And then there were eleven. The “Independent Group” of MPs can, for the time being, field a cricket team. They now hold more seats in the House of Commons than the Democratic Unionist Party. They are not so much a third way as the fourth force in Parliament. This is no small thing, but it is a complicated one and, perhaps, also a contradictory one.
The addition of three Conservatives – Anna Soubry, Heidi Allen and Sarah Wollaston – to the eight disaffected Labour MPs who have rebelled against Jeremy Corbyn’’s leadership gives the Independent Group a patina of bipartisan respectability. At a moment when neither major party commands the confidence of the electorate, that is a valuable commodity. There are many voters – millions of them, in fact – who have tired of traditional party politics and may be ready to embrace almost anything that styles itself as an alternative to the current, evidently knackered, system.
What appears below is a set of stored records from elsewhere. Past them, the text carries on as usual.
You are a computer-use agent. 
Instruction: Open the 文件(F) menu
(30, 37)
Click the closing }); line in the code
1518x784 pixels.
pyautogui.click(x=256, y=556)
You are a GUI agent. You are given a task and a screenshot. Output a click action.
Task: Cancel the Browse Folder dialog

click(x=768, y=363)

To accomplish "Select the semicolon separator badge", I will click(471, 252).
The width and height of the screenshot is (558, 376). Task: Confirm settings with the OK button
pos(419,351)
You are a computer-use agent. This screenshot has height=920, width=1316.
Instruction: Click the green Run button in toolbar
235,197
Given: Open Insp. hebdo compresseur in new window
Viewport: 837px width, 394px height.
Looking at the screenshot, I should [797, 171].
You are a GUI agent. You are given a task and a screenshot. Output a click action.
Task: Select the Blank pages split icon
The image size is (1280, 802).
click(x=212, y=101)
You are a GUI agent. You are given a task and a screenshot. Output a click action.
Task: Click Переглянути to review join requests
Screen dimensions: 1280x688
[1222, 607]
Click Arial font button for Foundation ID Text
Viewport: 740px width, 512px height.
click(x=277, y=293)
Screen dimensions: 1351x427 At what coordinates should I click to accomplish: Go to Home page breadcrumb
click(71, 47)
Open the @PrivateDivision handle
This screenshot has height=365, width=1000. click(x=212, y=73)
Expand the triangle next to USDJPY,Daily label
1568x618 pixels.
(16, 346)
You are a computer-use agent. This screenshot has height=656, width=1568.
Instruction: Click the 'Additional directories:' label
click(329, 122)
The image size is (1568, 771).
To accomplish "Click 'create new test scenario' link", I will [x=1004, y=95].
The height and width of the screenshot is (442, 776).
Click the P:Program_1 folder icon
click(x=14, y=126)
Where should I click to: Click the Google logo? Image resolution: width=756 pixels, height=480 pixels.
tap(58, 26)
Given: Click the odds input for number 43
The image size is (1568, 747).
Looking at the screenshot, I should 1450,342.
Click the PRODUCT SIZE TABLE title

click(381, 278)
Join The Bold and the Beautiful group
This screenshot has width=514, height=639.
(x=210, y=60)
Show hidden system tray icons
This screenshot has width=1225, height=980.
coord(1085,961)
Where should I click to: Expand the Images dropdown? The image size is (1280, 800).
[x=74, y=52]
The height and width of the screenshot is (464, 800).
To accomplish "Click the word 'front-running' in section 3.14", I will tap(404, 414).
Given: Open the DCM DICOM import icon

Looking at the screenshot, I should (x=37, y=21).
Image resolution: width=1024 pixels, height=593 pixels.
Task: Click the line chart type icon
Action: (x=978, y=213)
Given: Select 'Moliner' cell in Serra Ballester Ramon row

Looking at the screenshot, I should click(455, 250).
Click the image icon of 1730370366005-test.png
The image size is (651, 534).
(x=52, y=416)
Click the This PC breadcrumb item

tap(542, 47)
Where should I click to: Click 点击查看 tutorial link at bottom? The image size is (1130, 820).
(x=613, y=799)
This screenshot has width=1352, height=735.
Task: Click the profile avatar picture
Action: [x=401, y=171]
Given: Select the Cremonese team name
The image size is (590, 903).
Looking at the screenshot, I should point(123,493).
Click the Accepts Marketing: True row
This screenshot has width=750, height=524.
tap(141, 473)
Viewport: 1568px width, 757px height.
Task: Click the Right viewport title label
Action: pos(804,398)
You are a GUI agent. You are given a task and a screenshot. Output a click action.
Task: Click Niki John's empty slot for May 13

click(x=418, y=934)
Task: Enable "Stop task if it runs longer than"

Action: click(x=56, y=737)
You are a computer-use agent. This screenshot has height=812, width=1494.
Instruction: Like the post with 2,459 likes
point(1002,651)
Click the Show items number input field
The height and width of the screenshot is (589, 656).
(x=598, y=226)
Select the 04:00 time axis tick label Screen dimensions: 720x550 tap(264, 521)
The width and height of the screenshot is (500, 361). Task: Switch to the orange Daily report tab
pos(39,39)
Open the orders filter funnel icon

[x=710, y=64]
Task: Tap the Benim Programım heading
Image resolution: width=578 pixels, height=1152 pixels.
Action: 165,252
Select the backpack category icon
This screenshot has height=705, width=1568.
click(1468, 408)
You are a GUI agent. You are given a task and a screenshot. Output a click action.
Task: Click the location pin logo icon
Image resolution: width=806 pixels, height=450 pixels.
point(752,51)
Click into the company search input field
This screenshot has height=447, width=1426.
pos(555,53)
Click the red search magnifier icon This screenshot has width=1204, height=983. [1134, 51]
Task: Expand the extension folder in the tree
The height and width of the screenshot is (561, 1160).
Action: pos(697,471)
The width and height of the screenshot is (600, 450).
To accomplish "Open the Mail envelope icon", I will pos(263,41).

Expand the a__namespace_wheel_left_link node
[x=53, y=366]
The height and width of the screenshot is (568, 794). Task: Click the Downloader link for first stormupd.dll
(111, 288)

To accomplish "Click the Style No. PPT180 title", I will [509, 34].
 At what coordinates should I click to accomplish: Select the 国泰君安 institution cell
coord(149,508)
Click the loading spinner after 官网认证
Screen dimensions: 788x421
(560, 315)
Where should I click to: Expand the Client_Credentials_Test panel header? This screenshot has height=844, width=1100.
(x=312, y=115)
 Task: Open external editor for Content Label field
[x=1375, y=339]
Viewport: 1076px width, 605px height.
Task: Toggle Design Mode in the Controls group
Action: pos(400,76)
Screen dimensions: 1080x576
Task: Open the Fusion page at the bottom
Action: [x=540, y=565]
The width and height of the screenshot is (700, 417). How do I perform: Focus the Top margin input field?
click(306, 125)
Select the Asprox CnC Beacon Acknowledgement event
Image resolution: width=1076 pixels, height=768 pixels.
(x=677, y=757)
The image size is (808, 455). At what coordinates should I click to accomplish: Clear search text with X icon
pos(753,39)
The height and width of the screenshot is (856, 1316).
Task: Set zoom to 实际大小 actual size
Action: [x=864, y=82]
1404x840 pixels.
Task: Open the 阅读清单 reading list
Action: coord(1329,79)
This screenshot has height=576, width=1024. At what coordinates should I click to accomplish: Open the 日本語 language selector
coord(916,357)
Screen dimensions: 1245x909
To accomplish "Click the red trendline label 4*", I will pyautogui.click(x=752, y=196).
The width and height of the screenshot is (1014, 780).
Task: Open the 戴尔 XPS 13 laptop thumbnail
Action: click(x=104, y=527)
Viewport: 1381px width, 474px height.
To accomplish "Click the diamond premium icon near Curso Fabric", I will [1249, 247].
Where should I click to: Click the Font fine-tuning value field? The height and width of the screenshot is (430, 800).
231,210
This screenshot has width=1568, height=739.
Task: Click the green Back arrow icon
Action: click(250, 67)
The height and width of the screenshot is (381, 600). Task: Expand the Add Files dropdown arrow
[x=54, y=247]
Even so, this is less a clarifying moment than a complicating one. The Berger Seven who resigned from Labour on Monday (since joined by Joan Ryan to become an Eight) had a clear message: Jeremy Corbyn is not a fit and proper person to be prime minister. It was a rebellion, and a brave one at that, against the hard-left faction that now runs the Labour Party. The readmission of Derek Hatton, late of Militant, merely confirmed the extent to which today’s Labour Party is not Neil Kinnock’s Labour Party, never mind that led by John Smith, Tony Blair, Gordon Brown or even Ed Miliband. The Trots have taken over.
That being so, Labour MPs who have little confidence in Corbyn’s leadership and no greater faith in the journey the party is making to the left had – and for those who remain within the fold, still have – a choice: is an ordinary Tory politician such as Theresa May less of a danger to the country than an extraordinary Labour politician such as Jeremy Corbyn? The implied message sent by the Berger-Umunna group is that Mrs May is the lesser of two disagreeable alternatives. As it happens, this is a message the country as a whole can agree with: according to YouGov, just one in five voters think Corbyn better equipped for high office than May.